The mere words in this post simply cannot convey how powerful this film was. The score lost to Black Panther, another excellent film with excellent music, but it was still incredible how well the music production team put the music together for the film. This is one of the songs included in the film that I really love:

But then again, I’m not surprised that the film left me with a lot to think about long after the credits rolled. Spike Lee’s films are well known for talking about topics that aren’t light and fluffy. Bamboozled, for instance, is a film about how a Black man tries to get back at his racist boss by producing a show in which two light-skinned Black men don blackface and enact racist caricatures of African-American people. At first, the audience is extremely uncomfortable while watching the show, but as time goes on they start to wear blackface themselves and enjoy it. My professor held a showing of the film in the evening for his class to watch, and after watching the movie my friend and I both walked in silence, completely speechless, because the film left us with a lot on our minds. I couldn’t sleep that night. A year later I saw Do the Right Thing with a friend, and man, am I glad this friend showed me the movie because most people I knew had seen it already and I was missing out. Then I saw Chi-Raq, his 2015 musical drama in which he depicts the emotional, psychological and social toll that gun violence has taken on Black communities in Chicago and adapts an ancient poetic Greek play, Lysistrata by Aristophanes, to fit a grim 21st century reality of weapons, bloodshed and hurt. In the film, women withhold intimacy from their men so that they stop promoting gun violence in their communities. Again, not an easy film to watch before bed, but it addresses a key issue. And before seeing all three of these films I watched Lee’s film adaptation of The Autobiography of Malcolm X after reading the book for a summer English class assignment. It still boggles me why Denzel Washington never won the Oscar for that movie even though he got nominated for it, or why Spike never won an Oscar for the movie. It was incredibly powerful.

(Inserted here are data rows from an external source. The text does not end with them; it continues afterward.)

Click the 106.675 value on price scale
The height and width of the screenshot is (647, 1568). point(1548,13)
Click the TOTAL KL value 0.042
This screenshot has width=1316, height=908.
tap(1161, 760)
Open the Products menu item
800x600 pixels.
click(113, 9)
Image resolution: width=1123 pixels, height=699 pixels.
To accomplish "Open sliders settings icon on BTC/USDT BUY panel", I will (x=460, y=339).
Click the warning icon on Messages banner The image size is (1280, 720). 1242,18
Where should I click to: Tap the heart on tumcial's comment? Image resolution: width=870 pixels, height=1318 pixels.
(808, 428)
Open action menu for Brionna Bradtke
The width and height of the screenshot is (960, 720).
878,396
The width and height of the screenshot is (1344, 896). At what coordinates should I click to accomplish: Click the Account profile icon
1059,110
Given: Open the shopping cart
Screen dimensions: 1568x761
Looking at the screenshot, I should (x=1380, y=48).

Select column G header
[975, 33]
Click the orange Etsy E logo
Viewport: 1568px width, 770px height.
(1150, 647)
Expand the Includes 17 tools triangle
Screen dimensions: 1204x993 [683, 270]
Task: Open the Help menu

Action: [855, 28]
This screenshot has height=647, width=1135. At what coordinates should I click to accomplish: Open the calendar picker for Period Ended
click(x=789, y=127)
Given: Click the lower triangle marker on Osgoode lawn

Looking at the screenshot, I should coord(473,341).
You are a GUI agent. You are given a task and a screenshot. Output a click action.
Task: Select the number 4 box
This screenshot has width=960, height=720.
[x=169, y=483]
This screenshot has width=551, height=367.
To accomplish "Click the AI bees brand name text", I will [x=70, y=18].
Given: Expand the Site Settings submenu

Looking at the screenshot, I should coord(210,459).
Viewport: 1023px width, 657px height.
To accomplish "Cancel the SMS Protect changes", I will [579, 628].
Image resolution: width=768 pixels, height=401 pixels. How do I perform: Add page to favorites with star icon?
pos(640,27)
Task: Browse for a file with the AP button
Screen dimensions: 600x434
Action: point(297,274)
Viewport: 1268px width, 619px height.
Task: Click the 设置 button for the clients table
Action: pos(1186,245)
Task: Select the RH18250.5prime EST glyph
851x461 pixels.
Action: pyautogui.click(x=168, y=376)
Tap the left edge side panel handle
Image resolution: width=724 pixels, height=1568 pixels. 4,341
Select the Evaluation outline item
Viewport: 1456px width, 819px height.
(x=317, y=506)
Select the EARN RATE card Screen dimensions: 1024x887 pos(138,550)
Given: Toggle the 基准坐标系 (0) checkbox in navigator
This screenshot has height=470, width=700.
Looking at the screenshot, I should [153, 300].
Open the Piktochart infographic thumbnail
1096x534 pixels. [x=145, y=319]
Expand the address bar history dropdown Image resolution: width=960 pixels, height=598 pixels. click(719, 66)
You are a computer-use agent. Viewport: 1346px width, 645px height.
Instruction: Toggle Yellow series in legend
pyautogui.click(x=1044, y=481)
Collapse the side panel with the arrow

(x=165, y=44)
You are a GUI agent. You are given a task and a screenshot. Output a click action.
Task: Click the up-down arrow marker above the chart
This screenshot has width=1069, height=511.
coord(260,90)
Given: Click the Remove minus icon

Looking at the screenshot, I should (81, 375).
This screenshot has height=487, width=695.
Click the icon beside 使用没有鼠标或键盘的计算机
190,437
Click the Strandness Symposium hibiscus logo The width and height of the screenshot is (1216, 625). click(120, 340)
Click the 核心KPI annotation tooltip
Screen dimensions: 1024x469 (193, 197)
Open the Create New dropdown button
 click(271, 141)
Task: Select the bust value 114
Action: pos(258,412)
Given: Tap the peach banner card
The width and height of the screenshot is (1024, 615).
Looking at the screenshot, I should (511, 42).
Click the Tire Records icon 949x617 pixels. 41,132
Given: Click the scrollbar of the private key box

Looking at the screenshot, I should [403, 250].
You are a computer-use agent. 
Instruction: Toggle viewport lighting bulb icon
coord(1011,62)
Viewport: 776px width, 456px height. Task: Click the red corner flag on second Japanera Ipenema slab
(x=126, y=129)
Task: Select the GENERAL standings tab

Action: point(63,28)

Which is why, when Spike Lee won for Best Adapted Screenplay at the Oscars this year for BlacKkKlansman, I couldn’t stop squealing. Although his films have received numerous Oscar nominations, none of them actually won. And seeing his reaction at winning the Oscar (as well as his purple Prince-themed suit and pants) was everything. His speech was also incredible.

Overall, it is an incredibly brilliant film worth seeing.

BlacKkKlansman. 2018. Rated R for language throughout, including racial epithets, and for disturbing/ violent material and some sexual references.